Tuesday, February 14, 2012

John and Frances Glessner: A Love Story

John and Frances Glessner were married for nearly 62 years and shared an extraordinarly close and loving relationship.  A few months after Frances Glessner died in October 1932, John wrote a loving tribute to his wife and helpmate.  Several copies were printed and bound in elegant blue leather, complete with slipcase, which were presented to family and intimate friends.   In honor of Valentine’s Day, we present a few excerpts from that tribute.

She was a home-maker, a home-preserver – that was her first ambition, that was her most desired and profound success.  But the home was not to be confined within its own four walls.  It was to bring other friends within its sweet influence.  She was a home-making woman who sought not public applause.  Wherever she went she took her workbag and work-basket and hung them in the room where she was, even in the sleeping cars, and they made the room a home.  These are not idle words: they are true in every sense.

She was attentive to her obligations in every Society or Association of which she was a member: she was never known to neglect any duty, however disagreeable it might be.

She was a broad-minded, generous, charitable woman – admirable in every way, with all feminine graces and attributes.  She was not a worldly woman, never vaunted herself, always ready with some helpful suggestions; ready to share her good fortune with those less fortunate – a woman of strong individuality, a rare character.  Everybody who came in contact with her admired her.
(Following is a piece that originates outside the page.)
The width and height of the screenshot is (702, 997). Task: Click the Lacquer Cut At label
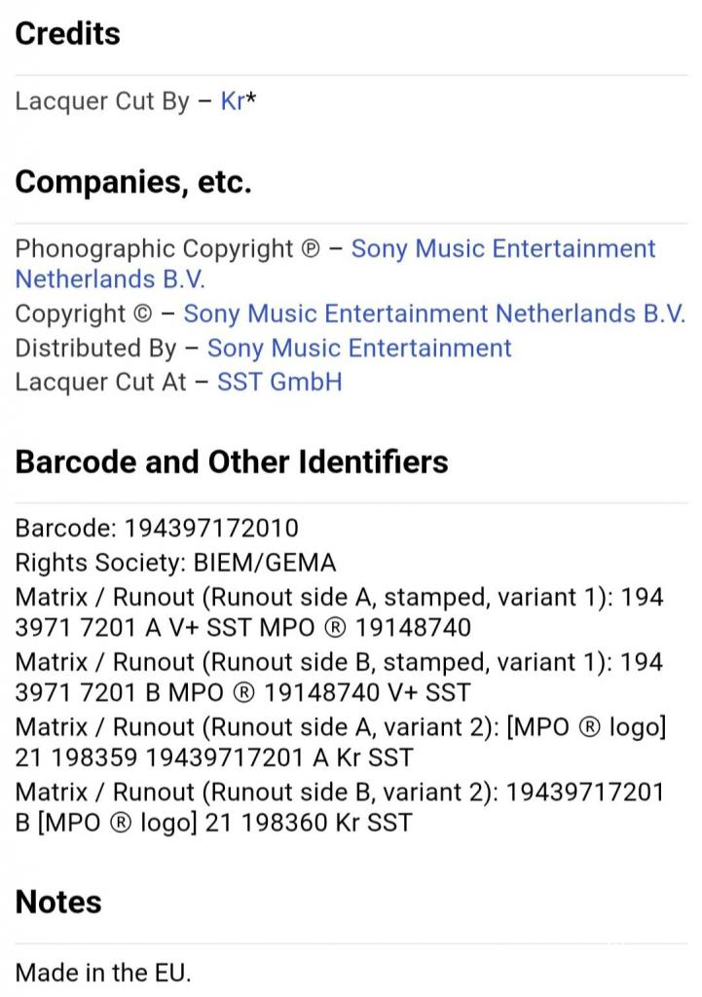click(100, 382)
A day or two before the funeral came this verse by mail, with nothing to identify the author except that it was in Mrs. Paul Shorey’s envelope:
“The crowding memories of the past,
The bonds of love that cannot end,
The ties that life and death outlast,
To such as these, no words can lend.
The essence still eludes the will,
Finite and infinite cannot blend,
Our grateful hearts can but distil
The simple words, ---
She was Our Friend.
10/20/32

At the regular concerts of Thursday evening and Friday afternoon, October 20 and 21, Mr. Stock added to the program, out of respect for her, Bach’s wonderful Chorale Prelude, very impressive, after which the Orchestra and audience stood for a few minutes in silence.

And now her busy hands are still; her active brain is quiet; her heart and soul have passed beyond this earthly sphere.  None knew her but to love her, none named her but to praise.

What would she have thought could she have stood beside me and looked down at that placid countenance in its last sleep.  It was dignified.  It was impressive.  It was lovely.  It was not the same.  Its spirit had fled.

After sixty-two years of happy married life, no tribute that I can offer seems adequate to her merit.  Rarely shall we look upon her like again.